GTL Infrastructure has lowered its revenue and earnings before interest, tax, depreciation and amortisation (EBITDA) by 12 per cent and 28 per cent respectively for the year ending March 2018, hurt by the impact of Aircel filing for bankruptcy, which would reduce tenancies by half from its earlier estimate given in December 2017.

In a statement to stock exchanges, tower firm GTL Infrastructure stated that if Aircel were to completely close down operations, it would lose all of Aircel’s 23,727 sites, which would cut its total tenancy base to 26,637 compared to 51,587 in December 2017.  It stated that given that Aircel contributed 43 per cent of the revenue of the company as on March 2017, the impact of Aircel’s insolvency would be materially adverse for the company. Aircel’s petition for insolvency was accepted by the National Company Law Tribunal on March 8, 2018.

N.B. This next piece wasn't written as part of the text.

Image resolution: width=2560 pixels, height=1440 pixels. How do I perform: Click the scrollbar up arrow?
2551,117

GTL Infrastructure stated that if Aircel were to become insolvent and consequently terminate contractual arrangements for all tenancies, the company's dues which would have been recoverable from Aircel for the remainder of the contractual term would be Rs 127.91 billion (including the six circles). Further, additional dues outstanding towards infrastructure provisioning fees and past settlements amount to over Rs 3.84 billion. But the company cautioned its shareholders that it may not get any money since it was an unsecured lender and hence came much after secured banks or lenders of Aircel, in the priority list for recovering dues.

The company added that it will be re-negotiating its arrangements with existing vendors and taken steps of realignment of debt with revised cash flows, including reduction in fixed costs, including wages, electricity and diesel charges, operations and maintenance charges and ground rent, with its remaining customers - Vodafone, Idea, Reliance Jio Infocomm Limited, Bharti Airtel and Bharat Sanchar Nigam Limited. These steps will enable the company to remain EBITDA positive during the turn-around phase.

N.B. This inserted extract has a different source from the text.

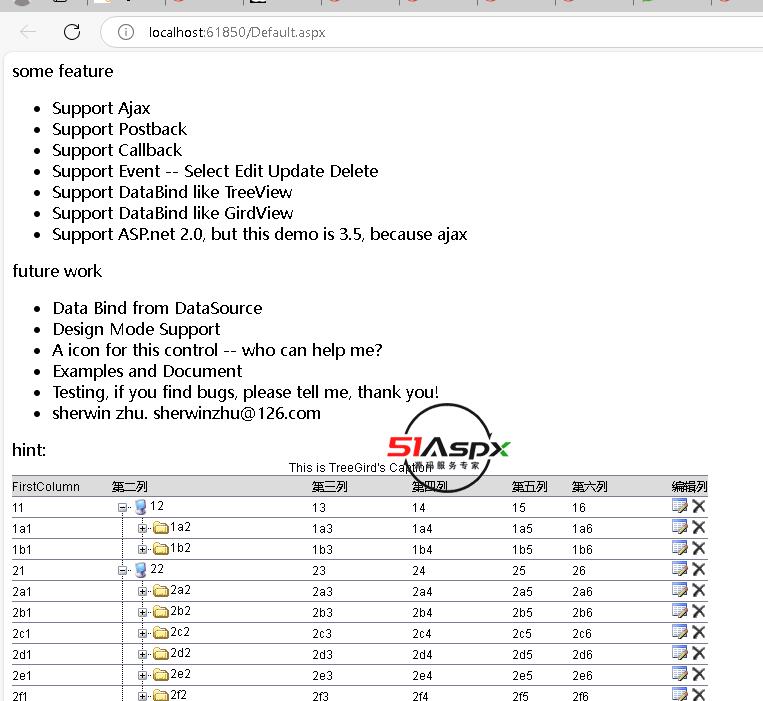
Task: Click the folder icon of node 2d2
Action: click(x=160, y=654)

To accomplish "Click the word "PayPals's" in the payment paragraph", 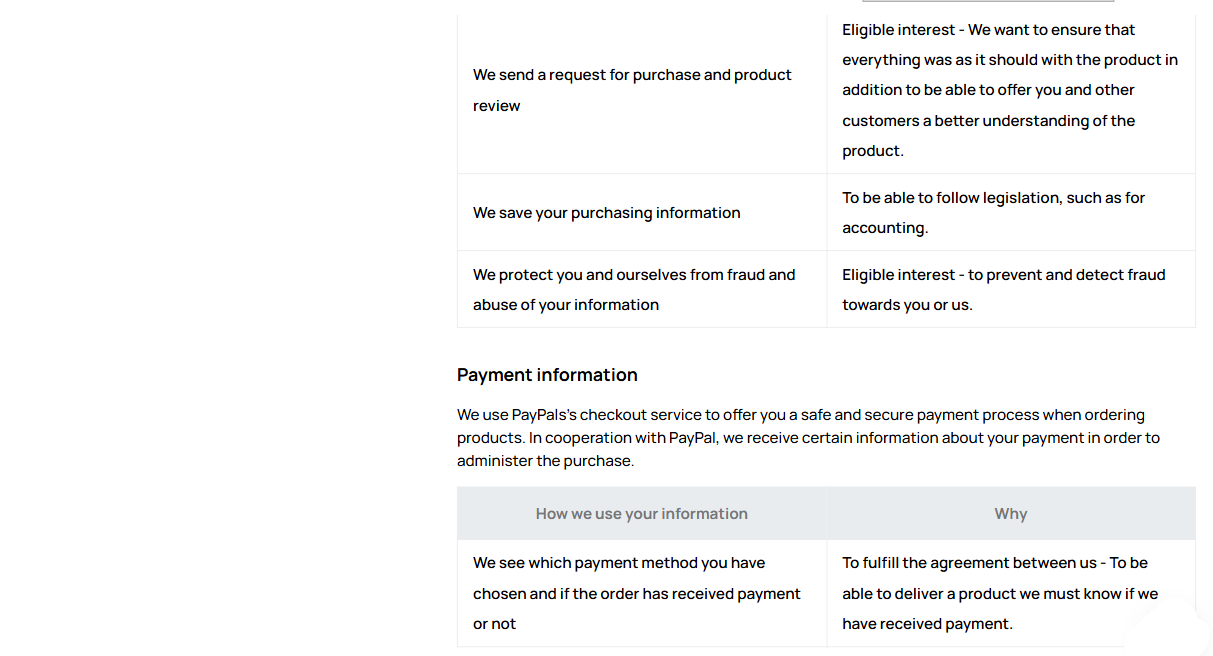I will [x=543, y=415].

GTL Infrastructure, which opted for strategic debt restructuring (SDR) in 2016 and is itself up for sale, added that its lenders are currently examining the contours and implications of the revised resolution framework and exploring options to realign the debt with the revised cash flows, after the Reserve Bank of India withdrew all SDR schemes.The lenders are exploring the sale of the company’s debt to asset reconstruction companies, securitisation companies, non-banking financial companies and other eligible buyers.